Superioridade do IVA sobre impostos parciais

Como visto no exemplo acima, a base do IVA calculada pelo método da subtração como vendas menos compras equivale à tributação de todas as rendas pagas aos fatores. Essas rendas serão, por sua vez, possível base de tributação pelo imposto de renda. Para o IVA não importa se o valor consiste principalmente de salários, de lucros ou de outros pagamentos. Os valores dos materiais usados desaparecem no mecanismo do crédito, mas remanescem nos seus componentes de renda.
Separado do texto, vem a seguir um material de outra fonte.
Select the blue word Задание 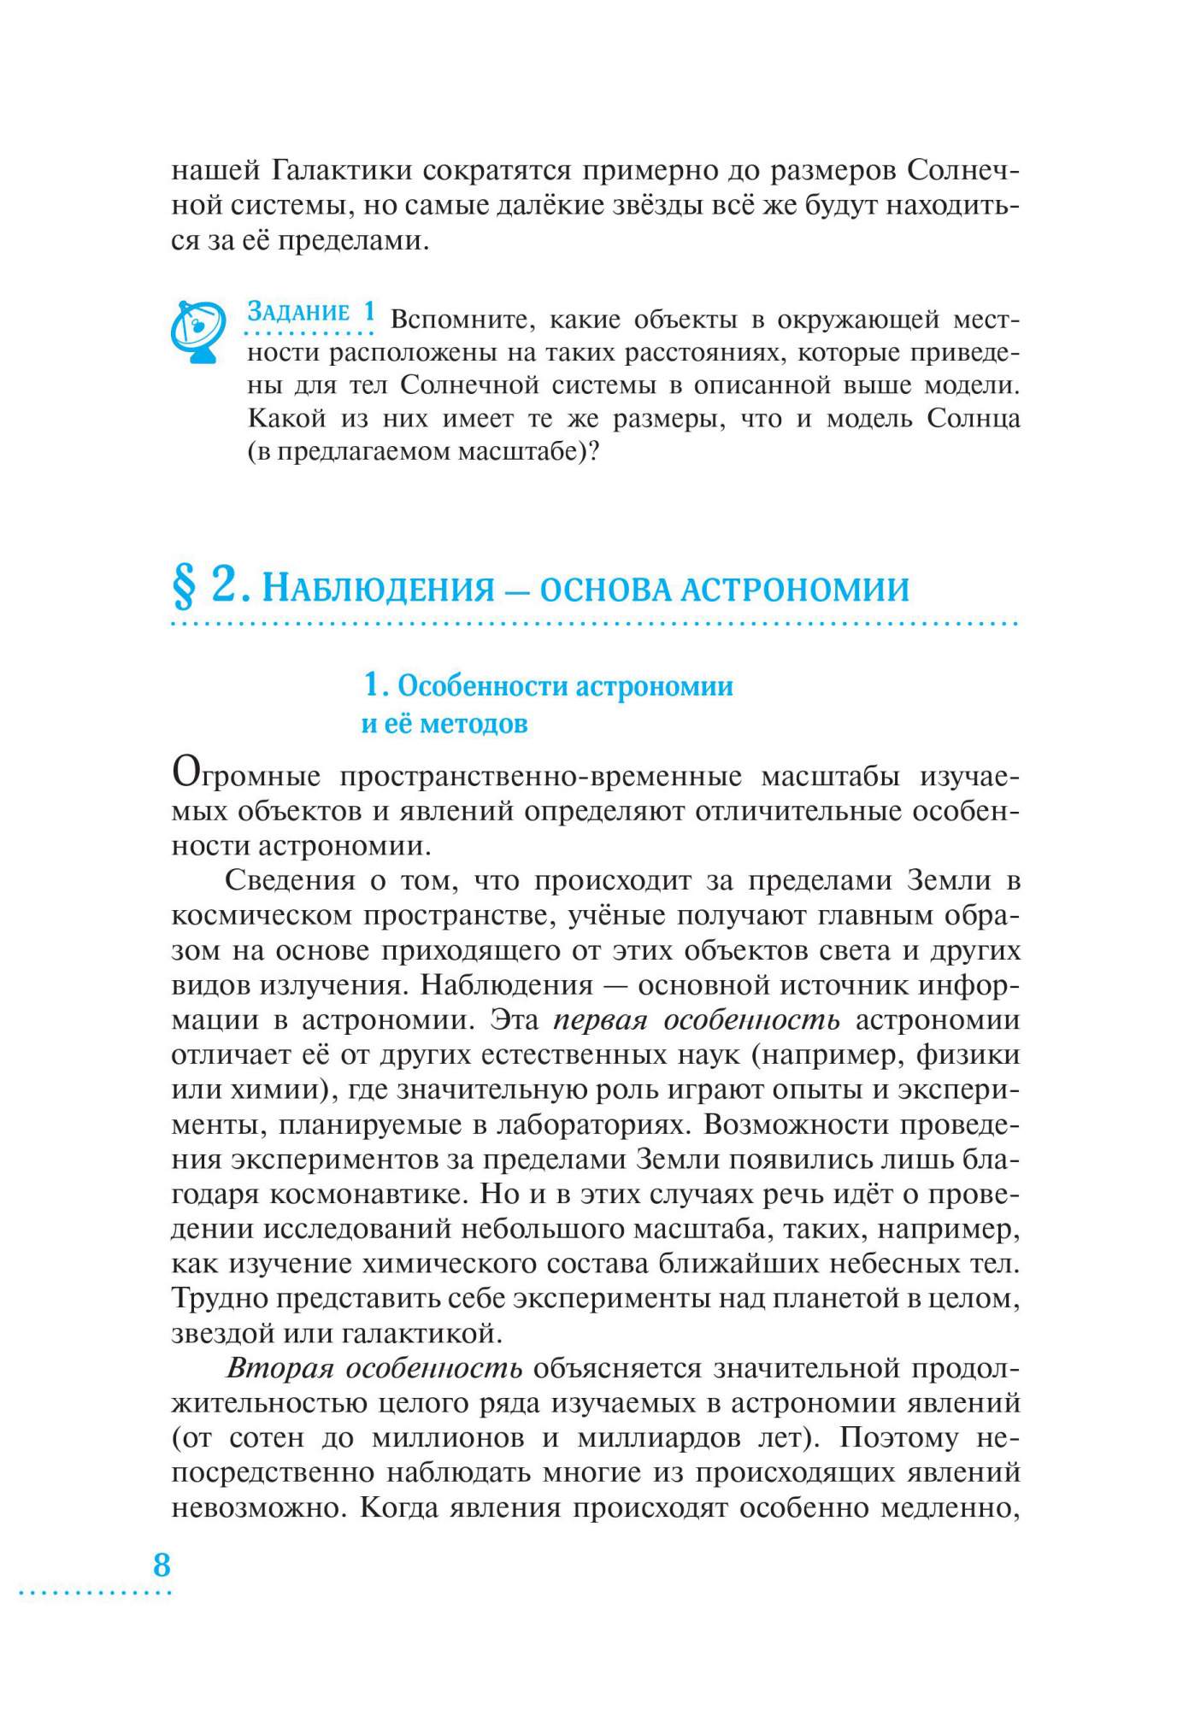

O imposto de renda da pessoa jurídica (IRPJ) tributa os lucros, dando incentivo a que empresas a substituírem capital próprio por capital de terceiros (empréstimos) que rendem juros e reduzem a base do tributo. Esse incentivo não existe no IVA, onde juros e lucros são tratados da mesma maneira.

Contribuições sobre a folha salarial desincentivam o uso do trabalho em favor de técnicas mais intensivas em capital, como a robotização. O IVA está livre desse tratamento discriminatório contra o trabalho.

IVA e impostos seletivos

A tributação seletiva tem longa história. Nos anos 50, uma missão da ONU contou mais de 500 impostos na Bolívia, muitos deles seletivos. O Brasil já teve impostos sobre o tabaco, a aguardente, o açúcar, o couro e tantos outros produtos. O Imposto de Consumo, precursor do IPI,  tinha tantas alíquotas que a classificação era reunida em um livro e para entendê-la havia até uma ciência, a Merceologia. Era tal o prestígio da tributação seletiva que se chegou a ver a seletividade na tributação de bens como equivalente da progressividade no imposto de renda. Até a Constituição de 1988 está contaminada por essa ideia antiquada.

Seguindo uma tendência mundial, no Brasil os impostos seletivos têm sido substituídos por impostos cada vez mais gerais ao consumo, como o Imposto sobre Vendas e Consignações (IVC) e depois o ICM e o PIS/Cofins não-cumulativos. É verdade que ainda não temos um IVA digno desse nome, mas os esforços atuais de reforma nos colocam na direção correta.

Que papel restou para os impostos seletivos? O de corrigir externalidades negativas de produção ou consumo. Externalidades negativas surgem quando os custos privados da atividade são inferiores ao seu custo social, ou seja, existem custos que são ignorados no cálculo privado. Para lidar com a distorção, Pigou e outros propuseram impostos corretivos.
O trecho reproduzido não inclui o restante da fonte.